Beneath this task are records; print exactly the stretch of them from the line with "Where should I click to: Click the refresh" through the line with "Open the All", both ends included.

Source data:
**********

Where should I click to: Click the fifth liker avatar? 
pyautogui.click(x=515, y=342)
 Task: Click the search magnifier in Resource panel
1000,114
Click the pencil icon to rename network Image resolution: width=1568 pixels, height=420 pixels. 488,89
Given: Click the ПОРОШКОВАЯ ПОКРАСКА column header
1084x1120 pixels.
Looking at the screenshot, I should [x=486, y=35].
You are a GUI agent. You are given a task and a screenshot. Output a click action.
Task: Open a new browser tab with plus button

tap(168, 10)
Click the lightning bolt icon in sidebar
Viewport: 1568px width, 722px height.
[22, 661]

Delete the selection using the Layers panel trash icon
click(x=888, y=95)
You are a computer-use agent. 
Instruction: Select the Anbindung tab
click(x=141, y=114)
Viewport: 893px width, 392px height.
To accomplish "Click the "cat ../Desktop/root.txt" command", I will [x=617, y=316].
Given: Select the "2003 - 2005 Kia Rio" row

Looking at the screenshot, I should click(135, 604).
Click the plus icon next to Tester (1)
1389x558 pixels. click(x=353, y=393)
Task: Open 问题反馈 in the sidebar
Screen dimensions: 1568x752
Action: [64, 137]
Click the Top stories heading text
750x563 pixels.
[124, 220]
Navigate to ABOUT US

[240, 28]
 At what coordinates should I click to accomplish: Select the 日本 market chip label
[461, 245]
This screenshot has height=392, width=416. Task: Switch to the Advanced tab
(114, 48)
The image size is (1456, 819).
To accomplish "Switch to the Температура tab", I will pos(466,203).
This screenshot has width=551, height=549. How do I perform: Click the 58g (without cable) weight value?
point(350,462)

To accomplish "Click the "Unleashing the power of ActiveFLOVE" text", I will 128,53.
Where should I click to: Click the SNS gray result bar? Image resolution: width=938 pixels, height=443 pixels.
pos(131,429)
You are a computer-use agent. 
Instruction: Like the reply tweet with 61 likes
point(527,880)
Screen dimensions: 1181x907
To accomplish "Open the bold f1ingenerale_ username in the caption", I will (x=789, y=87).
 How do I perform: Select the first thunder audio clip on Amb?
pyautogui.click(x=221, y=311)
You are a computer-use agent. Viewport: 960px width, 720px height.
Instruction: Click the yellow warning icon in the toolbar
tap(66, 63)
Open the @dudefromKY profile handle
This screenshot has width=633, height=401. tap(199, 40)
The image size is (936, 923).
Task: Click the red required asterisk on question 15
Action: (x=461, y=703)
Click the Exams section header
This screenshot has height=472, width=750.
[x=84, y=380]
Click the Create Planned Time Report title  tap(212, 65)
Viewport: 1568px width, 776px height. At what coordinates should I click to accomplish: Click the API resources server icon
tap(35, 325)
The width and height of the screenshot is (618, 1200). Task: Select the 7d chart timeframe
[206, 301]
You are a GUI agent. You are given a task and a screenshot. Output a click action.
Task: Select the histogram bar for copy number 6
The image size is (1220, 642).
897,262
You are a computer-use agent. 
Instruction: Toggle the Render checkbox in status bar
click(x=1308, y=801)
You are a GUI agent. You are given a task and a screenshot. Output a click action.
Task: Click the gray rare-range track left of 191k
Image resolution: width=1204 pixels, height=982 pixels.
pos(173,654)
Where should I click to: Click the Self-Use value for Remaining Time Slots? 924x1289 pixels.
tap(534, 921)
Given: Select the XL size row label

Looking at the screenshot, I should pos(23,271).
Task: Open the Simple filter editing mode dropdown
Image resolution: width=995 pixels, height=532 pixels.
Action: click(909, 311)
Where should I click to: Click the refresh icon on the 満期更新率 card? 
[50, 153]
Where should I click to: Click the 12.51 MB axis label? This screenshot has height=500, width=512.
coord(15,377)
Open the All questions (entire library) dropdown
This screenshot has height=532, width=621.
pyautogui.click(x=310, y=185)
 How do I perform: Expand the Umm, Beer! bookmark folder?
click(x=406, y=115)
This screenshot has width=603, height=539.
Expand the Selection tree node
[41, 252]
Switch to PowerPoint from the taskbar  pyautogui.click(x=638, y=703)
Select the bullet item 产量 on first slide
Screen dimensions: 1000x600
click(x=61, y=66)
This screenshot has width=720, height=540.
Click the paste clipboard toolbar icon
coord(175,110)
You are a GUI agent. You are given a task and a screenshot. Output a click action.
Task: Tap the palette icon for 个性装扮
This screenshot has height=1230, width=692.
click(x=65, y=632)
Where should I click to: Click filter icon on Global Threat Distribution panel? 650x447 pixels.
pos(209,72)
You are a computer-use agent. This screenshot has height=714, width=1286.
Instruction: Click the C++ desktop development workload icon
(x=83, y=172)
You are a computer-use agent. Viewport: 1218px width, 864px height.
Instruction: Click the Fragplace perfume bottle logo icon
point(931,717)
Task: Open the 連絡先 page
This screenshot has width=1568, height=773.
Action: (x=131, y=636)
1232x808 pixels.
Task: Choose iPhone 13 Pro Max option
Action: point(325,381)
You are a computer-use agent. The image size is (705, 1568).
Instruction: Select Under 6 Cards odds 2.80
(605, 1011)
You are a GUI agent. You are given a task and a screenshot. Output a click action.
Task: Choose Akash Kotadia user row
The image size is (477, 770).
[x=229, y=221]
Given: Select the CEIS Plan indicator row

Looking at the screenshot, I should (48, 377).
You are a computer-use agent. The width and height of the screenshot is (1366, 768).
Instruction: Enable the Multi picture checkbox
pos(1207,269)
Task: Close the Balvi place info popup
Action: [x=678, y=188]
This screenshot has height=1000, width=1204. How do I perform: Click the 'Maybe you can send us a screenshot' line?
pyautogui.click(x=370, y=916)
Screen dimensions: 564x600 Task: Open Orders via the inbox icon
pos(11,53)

**********

(RESPONSE TO THE EXERCISE):
Where should I click to: Click the refresh icon on the 満期更新率 card? 
[50, 153]
Where should I click to: Click the 12.51 MB axis label? This screenshot has height=500, width=512.
coord(15,377)
Open the All questions (entire library) dropdown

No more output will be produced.